Find her on Instagram @vivgroskop and subscribe to her weekly newsletter at vivgroskop.com.

Here are the books Viv chose:

Envy by Yuri Olesha, translated by Marian Schwartz

This novella is wild and crazy and has stayed with me for years. It’s one of those books that you never forget and that — years later — you can’t believe no-one ever talks about. It’s not even a fashionable book for anyone who is into translated literature, as far as I know. Nonetheless, I love it. Published in 1927, Envy is a strange Soviet fable about the relationship between “the perfect Soviet man” and a total loser. Andrei Babichev is Comrade Perfect. He runs a successful sausage factory and is determined to invent a sausage that will make everyone’s lives even better than they already are. If that’s even possible! The loser is Nikolai Kavalerov. He purports to hate all things Soviet but is consumed with envy for the popularity and happiness of Andrei Babichev. Determined to get his revenge and “stick it to the man”, Nikolai Kavalerov hatches a plot to wipe the smile off Andrei Babichev’s smug face once and for all. Obviously this plan is doomed to utter failure because Nikolai Kavalerov is such a loser. I’m sure I don’t have to point out that this book is satire. And I’m equally sure I don’t have to point out that it’s very important to identify with Nikolai Kavalerov, both as a reader and as a human being.

Black Milk by Elif Shafak

Elif Shafak’s beautiful novels need no recommendations — this Booker-nominated author is published in more than fifty languages and has built an extraordinarily powerful backlist over the past twenty years. (For the record, The Bastard of Istanbul is probably my favourite.) So instead I want to recommend an overlooked rare piece of non-fiction from her archive: Black Milk.
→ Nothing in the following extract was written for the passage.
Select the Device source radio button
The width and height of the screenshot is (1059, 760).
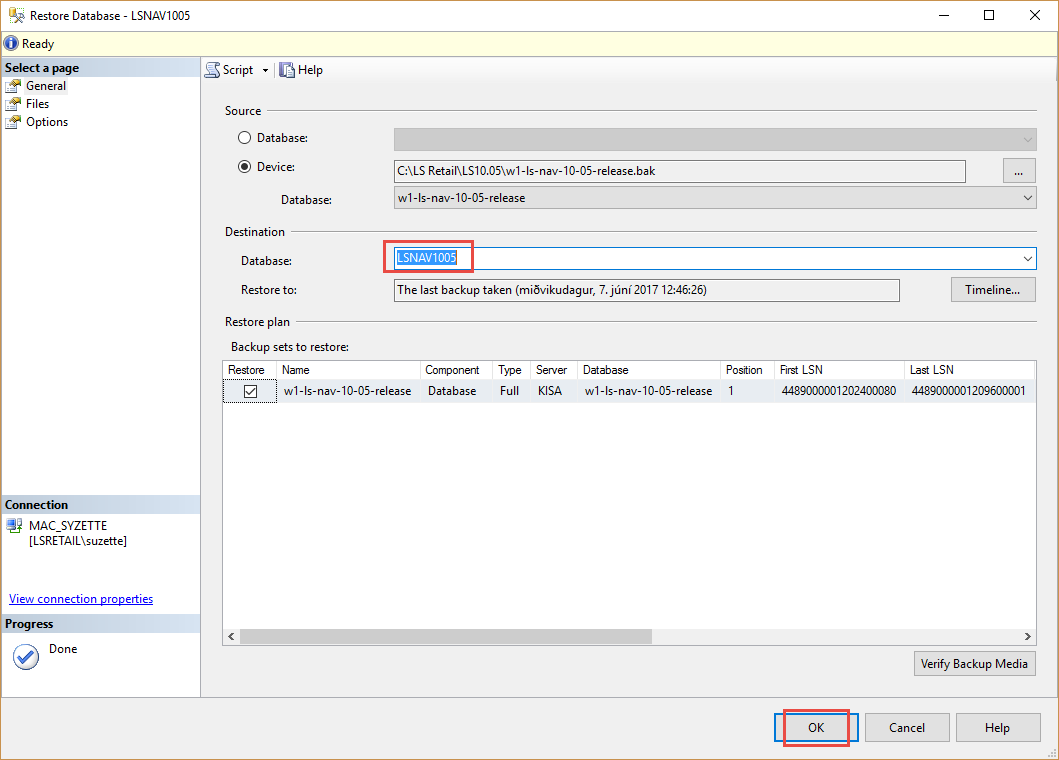point(244,167)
My own children are in their teens and early twenties now and I rarely read much non-fiction about parenting or family life anymore. But I first read this in 2013 when it came out and when I was obsessed with reading about parenthood. How are you meant to fit children into your life? Or are you supposed to fit your life around your children? In a sea of books that were either too finger-wagging and practical (Gina Ford was popular when I had my first baby) or too hippy-ish and impractical (I was obsessed with a book called The Mother Dance for a long time), Black Milk really stood out. This is a serious, slightly weird, lyrical analysis of what it means to become a parent when you are someone who is probably a bit too much in their own head. Which many of us are. 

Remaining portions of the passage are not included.